*** Selected extract ***
As someone who went through the BO pain, I think it only added more paperwork load to small business/guys like me.
These laws have precedence, and the precedence shows benefits [1][2]. It would have also mitigated historical harms [3].
Note that American compliance is de-centralised. A $5+ million entity attracts a different level of scrutiny from banks, corporate registers and brokers than a no-revenue entity with an overseas signatory.
My question might be stupid since you seem to be more versed in this subject. But if I incorporate in the US, how does the government/relevant bodies know that I am who I say I am in the BO?
I believe it is a criminal act under this law to lie about it (there are other laws that make it illeagal to lie on government forms), so you would be committing a paperwork process crime which USG loves to enforce. Signing the false form would literally be mailing evidence of a crime to FinCen.
Al Capone committed a lot of crimes besides tax evasion, but he went to prison for the crime he could be convicted of.
The more offenses someone commits, the more likely they'll make a mistake committing one of them and get caught. Yeah most money launderers will have no moral qualms about lying on a form, but someone already on the fence might be dissuaded if the risk of getting convicted increases.
My guess is that many people don't consider themselves all out criminals, just 'regular' folks skirting the edges of legality. So doing something undeniably illegal and on the record may discourage taking an action.
Or even if consciously criminal then one would want to minimize risk of getting discovered.
My point was related to those already practicing money laundering. They already know it's illegal, what's one more criminal act? Once you are invested, it's not a problem.
Something I think you are missing is that at the moment if the government is investigating potential money laundering and the trail leads to a shell company then the trail ends there. With the new law, if the company is registered to someone that doesn't exist then a felony has been committed and they can probably seize all the assets of the company.
If the criminals risk forfeiting their money they may look to other avenues instead of using American shell companies.
I very much doubt anyone is under the illusion that this will stop criminals trying to launder money through American companies, it just makes it easier to seize assets of potential laundering operations and to investigate sources.
Your lie has to pass scrutiny. Your lawyer also had to be willing to lie on paper. The companies who set up these fake corporations (with bogus boards) now have to supply a real person. If they don’t make an attempt to verify this information, then they become criminally liable too.
Ummm, you don't anyone to fill business fillings for you in the US. So no, you don't need anyone else to lie, no need to add conspiracy to the charges.
Also, finding an attorney that is willing to lie, is very easy. How do you think all this stuff is already happening illegally now? ;)
Right, so if government agents can’t string you up for your actual crime (which they probably suspect but cannot prove) then they can get you for lying on a government form.
*** Data under study ***
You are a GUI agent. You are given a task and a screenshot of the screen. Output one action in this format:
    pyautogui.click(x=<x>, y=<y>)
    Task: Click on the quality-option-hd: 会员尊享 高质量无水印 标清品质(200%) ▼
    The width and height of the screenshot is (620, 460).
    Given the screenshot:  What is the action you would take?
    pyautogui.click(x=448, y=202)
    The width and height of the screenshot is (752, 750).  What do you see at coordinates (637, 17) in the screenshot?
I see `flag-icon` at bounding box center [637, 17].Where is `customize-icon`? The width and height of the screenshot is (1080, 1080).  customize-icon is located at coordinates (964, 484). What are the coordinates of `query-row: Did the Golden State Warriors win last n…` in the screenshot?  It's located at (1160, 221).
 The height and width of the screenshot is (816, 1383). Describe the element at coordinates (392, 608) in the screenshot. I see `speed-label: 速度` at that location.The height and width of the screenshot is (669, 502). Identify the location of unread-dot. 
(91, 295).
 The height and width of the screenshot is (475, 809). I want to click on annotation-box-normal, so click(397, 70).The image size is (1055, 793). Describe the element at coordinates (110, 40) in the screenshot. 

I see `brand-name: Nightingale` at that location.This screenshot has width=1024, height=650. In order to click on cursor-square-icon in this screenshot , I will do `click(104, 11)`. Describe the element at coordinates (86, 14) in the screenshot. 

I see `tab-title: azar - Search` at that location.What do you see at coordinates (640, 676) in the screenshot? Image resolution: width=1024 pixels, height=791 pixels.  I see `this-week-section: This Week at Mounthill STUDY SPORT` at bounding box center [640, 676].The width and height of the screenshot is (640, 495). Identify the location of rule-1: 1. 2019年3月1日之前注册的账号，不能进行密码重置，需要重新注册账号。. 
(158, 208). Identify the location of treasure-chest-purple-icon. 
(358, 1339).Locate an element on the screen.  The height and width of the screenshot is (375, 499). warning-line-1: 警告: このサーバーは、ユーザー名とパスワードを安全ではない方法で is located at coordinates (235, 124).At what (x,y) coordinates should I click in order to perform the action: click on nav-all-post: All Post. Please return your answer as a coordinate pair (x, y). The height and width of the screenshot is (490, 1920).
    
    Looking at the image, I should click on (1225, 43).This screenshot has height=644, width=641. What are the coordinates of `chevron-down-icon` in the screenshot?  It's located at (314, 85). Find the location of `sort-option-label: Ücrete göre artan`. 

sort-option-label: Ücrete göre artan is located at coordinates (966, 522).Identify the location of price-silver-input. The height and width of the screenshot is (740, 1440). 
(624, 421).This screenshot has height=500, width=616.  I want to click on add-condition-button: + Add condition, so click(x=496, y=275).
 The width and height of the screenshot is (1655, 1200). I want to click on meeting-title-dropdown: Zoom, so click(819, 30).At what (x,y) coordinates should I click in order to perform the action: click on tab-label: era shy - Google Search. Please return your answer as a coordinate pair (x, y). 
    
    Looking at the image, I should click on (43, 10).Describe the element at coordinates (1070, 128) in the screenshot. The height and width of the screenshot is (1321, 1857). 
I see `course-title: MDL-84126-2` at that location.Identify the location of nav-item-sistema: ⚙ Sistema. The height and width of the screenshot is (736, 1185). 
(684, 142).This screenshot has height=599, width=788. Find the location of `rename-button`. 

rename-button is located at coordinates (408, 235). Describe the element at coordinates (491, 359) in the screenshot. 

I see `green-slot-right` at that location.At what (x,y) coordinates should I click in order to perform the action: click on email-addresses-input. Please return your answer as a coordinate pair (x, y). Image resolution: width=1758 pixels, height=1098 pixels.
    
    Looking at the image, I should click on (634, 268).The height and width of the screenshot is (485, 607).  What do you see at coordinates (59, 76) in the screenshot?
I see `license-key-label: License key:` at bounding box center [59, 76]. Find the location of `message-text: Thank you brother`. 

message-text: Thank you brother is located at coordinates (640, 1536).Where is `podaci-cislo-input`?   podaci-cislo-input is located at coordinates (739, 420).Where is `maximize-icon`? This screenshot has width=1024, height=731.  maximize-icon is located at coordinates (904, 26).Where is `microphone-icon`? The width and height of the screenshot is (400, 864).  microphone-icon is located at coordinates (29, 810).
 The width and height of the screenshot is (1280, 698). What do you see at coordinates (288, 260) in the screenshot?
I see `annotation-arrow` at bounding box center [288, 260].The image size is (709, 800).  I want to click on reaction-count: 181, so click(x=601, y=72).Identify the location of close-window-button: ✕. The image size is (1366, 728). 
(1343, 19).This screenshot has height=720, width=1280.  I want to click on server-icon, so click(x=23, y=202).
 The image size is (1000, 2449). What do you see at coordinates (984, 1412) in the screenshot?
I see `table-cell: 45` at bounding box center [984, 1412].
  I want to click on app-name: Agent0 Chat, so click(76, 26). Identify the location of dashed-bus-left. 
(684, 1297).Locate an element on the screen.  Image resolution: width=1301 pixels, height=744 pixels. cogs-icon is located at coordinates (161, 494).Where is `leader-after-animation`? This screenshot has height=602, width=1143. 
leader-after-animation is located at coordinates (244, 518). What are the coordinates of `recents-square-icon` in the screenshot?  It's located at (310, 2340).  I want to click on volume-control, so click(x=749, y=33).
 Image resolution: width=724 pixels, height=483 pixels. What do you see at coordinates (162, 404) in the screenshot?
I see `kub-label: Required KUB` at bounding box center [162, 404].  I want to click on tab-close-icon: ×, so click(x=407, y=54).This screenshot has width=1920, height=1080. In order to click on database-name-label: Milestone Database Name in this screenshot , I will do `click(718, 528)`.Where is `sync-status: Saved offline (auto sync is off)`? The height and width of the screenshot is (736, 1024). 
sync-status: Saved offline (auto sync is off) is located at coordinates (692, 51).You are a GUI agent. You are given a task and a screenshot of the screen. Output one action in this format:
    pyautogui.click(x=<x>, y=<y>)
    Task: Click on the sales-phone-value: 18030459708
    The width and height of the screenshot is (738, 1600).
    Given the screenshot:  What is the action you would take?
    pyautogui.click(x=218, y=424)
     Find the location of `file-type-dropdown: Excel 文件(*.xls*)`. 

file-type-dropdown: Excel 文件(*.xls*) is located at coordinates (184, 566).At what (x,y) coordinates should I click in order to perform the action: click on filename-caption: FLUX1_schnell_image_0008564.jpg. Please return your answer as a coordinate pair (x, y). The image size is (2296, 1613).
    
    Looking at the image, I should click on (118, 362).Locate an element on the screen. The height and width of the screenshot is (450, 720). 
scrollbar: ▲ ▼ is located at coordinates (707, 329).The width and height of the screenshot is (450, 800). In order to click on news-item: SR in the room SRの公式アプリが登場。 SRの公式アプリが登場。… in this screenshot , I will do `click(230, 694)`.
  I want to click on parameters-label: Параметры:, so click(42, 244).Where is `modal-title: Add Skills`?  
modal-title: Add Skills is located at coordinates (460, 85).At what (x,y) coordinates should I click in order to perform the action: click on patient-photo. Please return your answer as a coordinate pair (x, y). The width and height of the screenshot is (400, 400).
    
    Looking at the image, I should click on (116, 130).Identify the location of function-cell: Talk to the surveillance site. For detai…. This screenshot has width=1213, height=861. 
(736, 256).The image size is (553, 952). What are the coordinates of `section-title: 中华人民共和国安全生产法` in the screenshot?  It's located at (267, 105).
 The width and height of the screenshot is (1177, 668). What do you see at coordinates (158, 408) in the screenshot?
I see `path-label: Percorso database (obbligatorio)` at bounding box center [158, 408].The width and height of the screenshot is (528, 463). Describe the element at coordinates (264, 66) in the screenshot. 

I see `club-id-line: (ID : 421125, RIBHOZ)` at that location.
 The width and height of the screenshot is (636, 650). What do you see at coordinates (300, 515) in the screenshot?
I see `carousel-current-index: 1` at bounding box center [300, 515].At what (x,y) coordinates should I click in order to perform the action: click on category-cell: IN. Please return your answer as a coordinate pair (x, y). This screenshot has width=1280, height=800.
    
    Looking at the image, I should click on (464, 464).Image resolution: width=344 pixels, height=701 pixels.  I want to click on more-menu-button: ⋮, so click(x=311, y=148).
***
Exercise directions | Reproduce the passage of the beneficial ownership discussion from "My guess is" up to and including "of the company.". Rely only on the beneficial ownership discussion, not on the data.

Result for this task |
My guess is that many people don't consider themselves all out criminals, just 'regular' folks skirting the edges of legality. So doing something undeniably illegal and on the record may discourage taking an action.
Or even if consciously criminal then one would want to minimize risk of getting discovered.
My point was related to those already practicing money laundering. They already know it's illegal, what's one more criminal act? Once you are invested, it's not a problem.
Something I think you are missing is that at the moment if the government is investigating potential money laundering and the trail leads to a shell company then the trail ends there. With the new law, if the company is registered to someone that doesn't exist then a felony has been committed and they can probably seize all the assets of the company.